NASHVILLE, Tenn. - April 2, 3003 - Corrections Corporation of America (NYSE:
CXW) today announced that it intends to make a public offering of its common
stock and $200 million of its new Senior Notes due 2011. Of the 7,600,000 shares
anticipated to be offered, 6,400,000 shares will be offered by the Company and
1,200,000 shares will be offered by a selling stockholder. It is expected that
the selling stockholder will also grant to the underwriters an over-allotment
option to purchase up to an additional 1,140,000 shares of common stock. The
common stock and Senior Notes will be sold under a shelf registration statement
filed by the Company with the Securities and Exchange Commission. The exact
timing and terms of the offerings are subject to market conditions and other
factors.

Corrections Corporation of America intends to use its net proceeds from the sale
of common stock and the Senior Notes for the following purposes:

         (i)      To finance the purchase price of up to 90% of the
                  Company's Series B Preferred Stock pursuant to a
                  tender offer made by the Company commencing today at
                  a price per share of $26.00, net to the seller;

         (ii)     To finance the redemption price of 4,000,000 shares
                  of the Company's Series A Preferred Stock which are
                  expected to be called for redemption following
                  consummation of the offerings;

         (iii)    To finance the repurchase of 3,362,899 shares of
                  common stock to be issued upon conversion of the
                  Company's outstanding $40 million convertible notes
                  and to pay accrued interest on those notes to the
                  date of purchase; and

         (iv)     To repay a portion of the borrowings outstanding
                  under the term loan portion of the Company's Senior
                  Credit Facility. Consummation of the proposed
                  offerings and application of the proceeds as
                  described are subject to consent of the required
                  lenders under this facility.

A Registration Statement relating to these securities has been filed with the
Securities and Exchange Commission but has not yet become effective.
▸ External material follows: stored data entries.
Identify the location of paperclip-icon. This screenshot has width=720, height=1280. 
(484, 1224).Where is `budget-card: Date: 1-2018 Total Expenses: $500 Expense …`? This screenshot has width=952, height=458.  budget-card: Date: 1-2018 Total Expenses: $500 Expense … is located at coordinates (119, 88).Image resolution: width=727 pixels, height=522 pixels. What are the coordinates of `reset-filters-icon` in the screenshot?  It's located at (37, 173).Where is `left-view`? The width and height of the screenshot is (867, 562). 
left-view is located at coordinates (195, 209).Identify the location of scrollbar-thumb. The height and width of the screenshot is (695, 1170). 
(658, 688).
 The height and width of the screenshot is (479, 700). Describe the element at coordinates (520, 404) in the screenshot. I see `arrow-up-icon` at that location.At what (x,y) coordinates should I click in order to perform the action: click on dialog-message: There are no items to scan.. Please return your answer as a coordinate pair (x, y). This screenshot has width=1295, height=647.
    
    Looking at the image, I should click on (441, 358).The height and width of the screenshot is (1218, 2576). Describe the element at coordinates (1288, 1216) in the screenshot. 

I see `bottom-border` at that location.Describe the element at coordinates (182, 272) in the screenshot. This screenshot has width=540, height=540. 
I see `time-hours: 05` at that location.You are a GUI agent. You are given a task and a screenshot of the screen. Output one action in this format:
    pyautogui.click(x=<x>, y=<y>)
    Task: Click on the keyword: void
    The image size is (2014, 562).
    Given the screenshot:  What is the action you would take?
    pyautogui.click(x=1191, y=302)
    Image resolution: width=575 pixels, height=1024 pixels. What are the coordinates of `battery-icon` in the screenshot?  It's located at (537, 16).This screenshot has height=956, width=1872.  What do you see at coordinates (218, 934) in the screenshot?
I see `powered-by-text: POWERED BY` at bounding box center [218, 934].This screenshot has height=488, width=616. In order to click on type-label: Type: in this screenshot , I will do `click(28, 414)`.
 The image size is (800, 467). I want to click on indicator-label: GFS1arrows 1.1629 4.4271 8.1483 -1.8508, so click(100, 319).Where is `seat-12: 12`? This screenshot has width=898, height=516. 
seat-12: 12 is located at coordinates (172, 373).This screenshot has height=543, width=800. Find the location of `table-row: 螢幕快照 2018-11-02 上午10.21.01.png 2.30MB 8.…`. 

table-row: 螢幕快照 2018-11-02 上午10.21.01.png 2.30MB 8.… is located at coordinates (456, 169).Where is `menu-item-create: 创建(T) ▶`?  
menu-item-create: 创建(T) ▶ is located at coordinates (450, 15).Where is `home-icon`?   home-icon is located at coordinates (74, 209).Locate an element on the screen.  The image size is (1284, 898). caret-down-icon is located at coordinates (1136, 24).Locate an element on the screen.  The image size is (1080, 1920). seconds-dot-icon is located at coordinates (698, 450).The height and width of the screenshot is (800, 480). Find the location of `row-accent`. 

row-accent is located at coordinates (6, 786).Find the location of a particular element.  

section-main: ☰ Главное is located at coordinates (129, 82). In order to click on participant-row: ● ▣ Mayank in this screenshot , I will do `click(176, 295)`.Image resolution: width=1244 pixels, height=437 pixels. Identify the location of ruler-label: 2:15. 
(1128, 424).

These
securities may not be sold nor may offers to buy be accepted prior to the time
the registration statement becomes effective. This communication shall not
constitute an offer to sell or the solicitation of an offer to buy nor shall
there be any sale of these securities in any state in which such offer,
solicitation or sale would be unlawful prior to registration or qualification
under the securities law of any state. When available, copies of the applicable
preliminary prospectus and prospectus supplements relating to the offerings may
be obtained by contacting Lehman Brothers Inc., c/o ADP





Financial Services, Integrated Distribution Services, 1155 Long Island,
Edgewood, New York 11717, or by calling 631-254-7106.

In addition, this communication is neither an offer to purchase nor a
solicitation of an offer to sell shares of Series B Preferred Stock.
Stockholders and investors should read carefully the offer to purchase and
related materials when they are available because they contain important
information.

FORWARD LOOKING STATEMENTS

The foregoing statements regarding Corrections Corporation of America's
intentions with respect to the contemplated common stock offering and note
offering and other transactions described above are forward looking statements
under the Private Securities Litigation Reform Act of 1995, and actual results
could vary materially from the statements made. Corrections Corporation of
America's ability to complete the offerings and other transactions described
above successfully is subject to various risks, many of which are outside of its
control, including prevailing conditions in the public capital markets and other
risks and uncertainties as detailed from time to time in the reports filed by
the Company with the Securities and Exchange Commission.